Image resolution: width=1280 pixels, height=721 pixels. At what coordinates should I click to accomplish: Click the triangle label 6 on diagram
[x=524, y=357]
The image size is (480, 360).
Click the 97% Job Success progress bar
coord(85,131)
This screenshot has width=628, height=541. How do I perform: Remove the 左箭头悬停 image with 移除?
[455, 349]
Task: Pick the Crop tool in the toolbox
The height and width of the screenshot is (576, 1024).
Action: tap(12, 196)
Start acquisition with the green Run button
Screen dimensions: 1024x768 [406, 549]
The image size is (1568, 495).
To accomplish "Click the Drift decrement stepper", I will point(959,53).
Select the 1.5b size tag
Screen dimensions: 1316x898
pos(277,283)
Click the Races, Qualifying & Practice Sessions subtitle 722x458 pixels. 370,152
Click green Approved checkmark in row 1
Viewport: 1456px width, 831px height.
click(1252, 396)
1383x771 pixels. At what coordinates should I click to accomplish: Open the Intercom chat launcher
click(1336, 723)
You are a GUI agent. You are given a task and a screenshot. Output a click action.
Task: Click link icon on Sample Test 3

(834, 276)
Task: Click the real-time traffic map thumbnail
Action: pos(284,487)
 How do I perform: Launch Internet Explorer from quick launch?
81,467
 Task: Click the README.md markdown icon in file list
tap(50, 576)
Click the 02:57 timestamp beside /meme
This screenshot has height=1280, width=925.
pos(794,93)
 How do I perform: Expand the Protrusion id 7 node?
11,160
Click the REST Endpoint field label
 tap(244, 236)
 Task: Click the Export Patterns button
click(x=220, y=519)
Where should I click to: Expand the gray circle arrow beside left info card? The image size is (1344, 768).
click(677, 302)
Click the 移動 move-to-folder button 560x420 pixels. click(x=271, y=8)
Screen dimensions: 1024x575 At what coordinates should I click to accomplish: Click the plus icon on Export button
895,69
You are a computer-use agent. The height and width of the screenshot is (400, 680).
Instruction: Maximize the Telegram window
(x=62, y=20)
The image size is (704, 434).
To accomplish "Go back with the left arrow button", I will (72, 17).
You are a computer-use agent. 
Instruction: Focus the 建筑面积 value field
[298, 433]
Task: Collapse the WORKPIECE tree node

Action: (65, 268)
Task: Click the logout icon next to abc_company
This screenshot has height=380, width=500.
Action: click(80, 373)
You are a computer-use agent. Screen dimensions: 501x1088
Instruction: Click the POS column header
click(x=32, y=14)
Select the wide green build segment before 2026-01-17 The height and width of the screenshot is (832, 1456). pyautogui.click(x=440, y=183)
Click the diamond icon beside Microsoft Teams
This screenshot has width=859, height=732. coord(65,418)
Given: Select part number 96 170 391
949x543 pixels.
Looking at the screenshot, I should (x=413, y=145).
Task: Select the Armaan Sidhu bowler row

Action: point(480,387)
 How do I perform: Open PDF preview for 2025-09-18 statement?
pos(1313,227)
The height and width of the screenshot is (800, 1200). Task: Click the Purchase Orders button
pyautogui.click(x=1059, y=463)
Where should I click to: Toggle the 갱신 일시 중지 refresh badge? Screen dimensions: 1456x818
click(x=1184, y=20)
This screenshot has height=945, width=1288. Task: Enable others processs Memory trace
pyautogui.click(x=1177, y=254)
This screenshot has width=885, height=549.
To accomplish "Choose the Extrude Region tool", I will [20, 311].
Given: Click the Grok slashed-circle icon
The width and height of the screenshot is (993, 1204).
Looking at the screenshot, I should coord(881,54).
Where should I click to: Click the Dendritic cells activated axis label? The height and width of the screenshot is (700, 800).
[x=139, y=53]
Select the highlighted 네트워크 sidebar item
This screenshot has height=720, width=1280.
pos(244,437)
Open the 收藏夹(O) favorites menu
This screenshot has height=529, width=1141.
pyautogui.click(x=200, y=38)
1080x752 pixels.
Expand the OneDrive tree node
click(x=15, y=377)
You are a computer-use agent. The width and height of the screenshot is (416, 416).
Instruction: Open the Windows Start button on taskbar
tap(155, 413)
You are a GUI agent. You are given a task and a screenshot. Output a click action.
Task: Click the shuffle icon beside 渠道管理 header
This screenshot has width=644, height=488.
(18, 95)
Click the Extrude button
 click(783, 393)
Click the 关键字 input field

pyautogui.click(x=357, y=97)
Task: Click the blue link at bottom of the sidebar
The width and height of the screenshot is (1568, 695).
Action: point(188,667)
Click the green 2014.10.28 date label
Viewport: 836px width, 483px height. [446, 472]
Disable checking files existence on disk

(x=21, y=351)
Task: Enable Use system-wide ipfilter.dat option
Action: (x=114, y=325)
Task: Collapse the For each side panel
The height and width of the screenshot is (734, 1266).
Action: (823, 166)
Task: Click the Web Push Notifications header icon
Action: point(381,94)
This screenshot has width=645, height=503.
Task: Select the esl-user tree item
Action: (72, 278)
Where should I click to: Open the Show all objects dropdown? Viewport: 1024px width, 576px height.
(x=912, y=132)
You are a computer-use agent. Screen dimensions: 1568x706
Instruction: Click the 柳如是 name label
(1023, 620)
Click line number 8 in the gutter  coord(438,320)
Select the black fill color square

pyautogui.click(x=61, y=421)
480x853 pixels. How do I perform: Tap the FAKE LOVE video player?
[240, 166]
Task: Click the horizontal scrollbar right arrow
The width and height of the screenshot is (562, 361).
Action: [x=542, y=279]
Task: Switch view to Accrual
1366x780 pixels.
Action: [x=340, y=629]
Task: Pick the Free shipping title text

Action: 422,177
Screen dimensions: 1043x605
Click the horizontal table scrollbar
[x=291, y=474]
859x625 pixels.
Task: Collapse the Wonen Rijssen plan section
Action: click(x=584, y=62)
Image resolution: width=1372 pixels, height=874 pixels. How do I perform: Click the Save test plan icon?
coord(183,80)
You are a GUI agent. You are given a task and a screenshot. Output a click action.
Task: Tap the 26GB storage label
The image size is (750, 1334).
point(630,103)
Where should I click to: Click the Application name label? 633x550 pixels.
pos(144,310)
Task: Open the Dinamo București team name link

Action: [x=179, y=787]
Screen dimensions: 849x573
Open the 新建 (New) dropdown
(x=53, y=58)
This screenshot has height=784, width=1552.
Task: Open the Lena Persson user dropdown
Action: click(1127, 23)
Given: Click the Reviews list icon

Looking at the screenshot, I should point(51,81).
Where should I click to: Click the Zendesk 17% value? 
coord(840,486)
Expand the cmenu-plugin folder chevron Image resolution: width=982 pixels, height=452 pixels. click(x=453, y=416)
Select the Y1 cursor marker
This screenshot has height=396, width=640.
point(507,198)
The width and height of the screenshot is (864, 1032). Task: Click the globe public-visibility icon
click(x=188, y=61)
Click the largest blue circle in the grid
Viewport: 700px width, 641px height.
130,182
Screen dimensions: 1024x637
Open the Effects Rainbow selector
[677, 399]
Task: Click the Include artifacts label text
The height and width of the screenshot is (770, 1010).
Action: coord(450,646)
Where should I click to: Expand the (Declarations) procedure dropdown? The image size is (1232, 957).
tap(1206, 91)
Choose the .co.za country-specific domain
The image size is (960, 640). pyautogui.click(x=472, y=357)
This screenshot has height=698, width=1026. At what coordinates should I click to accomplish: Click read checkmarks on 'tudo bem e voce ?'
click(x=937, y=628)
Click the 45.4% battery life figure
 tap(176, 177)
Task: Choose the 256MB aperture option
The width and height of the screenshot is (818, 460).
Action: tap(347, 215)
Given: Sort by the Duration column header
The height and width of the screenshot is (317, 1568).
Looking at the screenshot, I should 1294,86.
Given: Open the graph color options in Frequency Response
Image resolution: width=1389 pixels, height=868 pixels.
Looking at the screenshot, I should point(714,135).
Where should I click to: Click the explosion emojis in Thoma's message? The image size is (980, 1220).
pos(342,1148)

◆ Task to complete
Report how many lines of the listing above include the word "computer". Say nothing but the number.

◆ Answer to this problem
5